SpeakClean: a Typeless clone with a local model

Overview

SpeakClean is a macOS menu bar app inspired by Typeless, scoped down to the one workflow I actually use: hold a hotkey to dictate, release to paste cleaned text into the active app. Mic audio is transcribed on-device with Apple’s SpeechAnalyzer, and the transcript is rewritten by a locally-served Gemma 4 E2B (via Ollama) to strip filler words. That’s the whole app — no feature parity with Typeless intended, no network calls, no API keys, no subscription.

Architecture

Two layers. A thin orchestration layer (menu bar UI, global hotkey, recording coordinator) on top of a reusable core with two pieces: a streaming transcriber and a stateless text cleaner.
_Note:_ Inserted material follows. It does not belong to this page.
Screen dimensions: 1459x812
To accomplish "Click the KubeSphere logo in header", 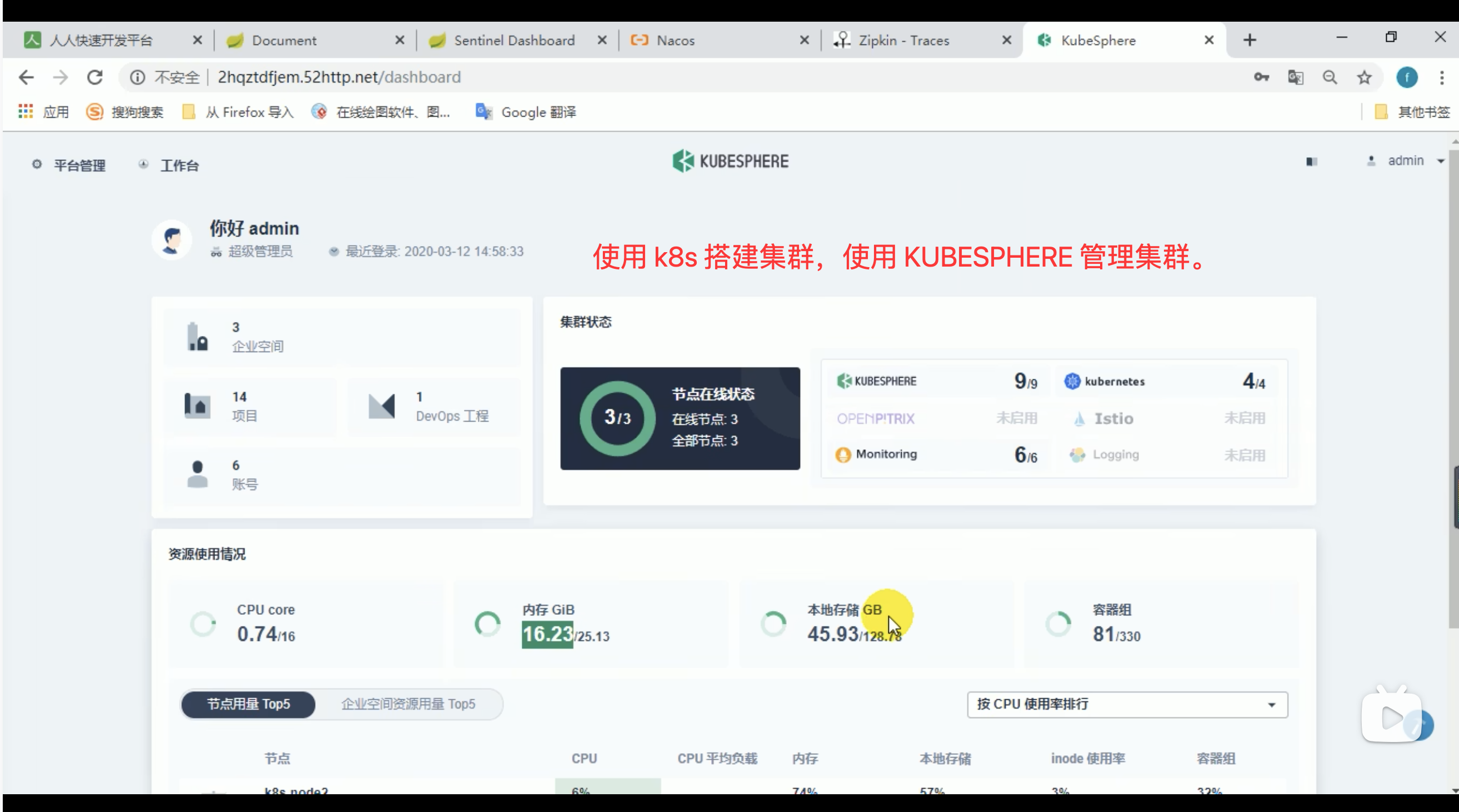I will (x=730, y=162).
The split keeps the AppKit plumbing separate from the parts that could be lifted into another tool.
One short-lived pipeline per press. Each press runs audio → text → cleaned text → paste, then stops. No conversation history, no background workers, no queues.
Streaming, not batch. Audio feeds into the speech engine as it arrives rather than being recorded to a file and transcribed afterwards — keeps latency low and avoids temp-file handling.
Push-to-talk, not voice-activity detection. Recording starts on hotkey press and ends on release. No silence timeout, no endpointing heuristic. Simpler, more predictable, avoids a tuning problem that never fully goes away.
LLM as a local service, not an embedded runtime. Cleanup runs in a separate Ollama process that the app talks to over HTTP. The app doesn’t bundle model weights or own the inference runtime — Ollama handles model loading, memory management, and updates.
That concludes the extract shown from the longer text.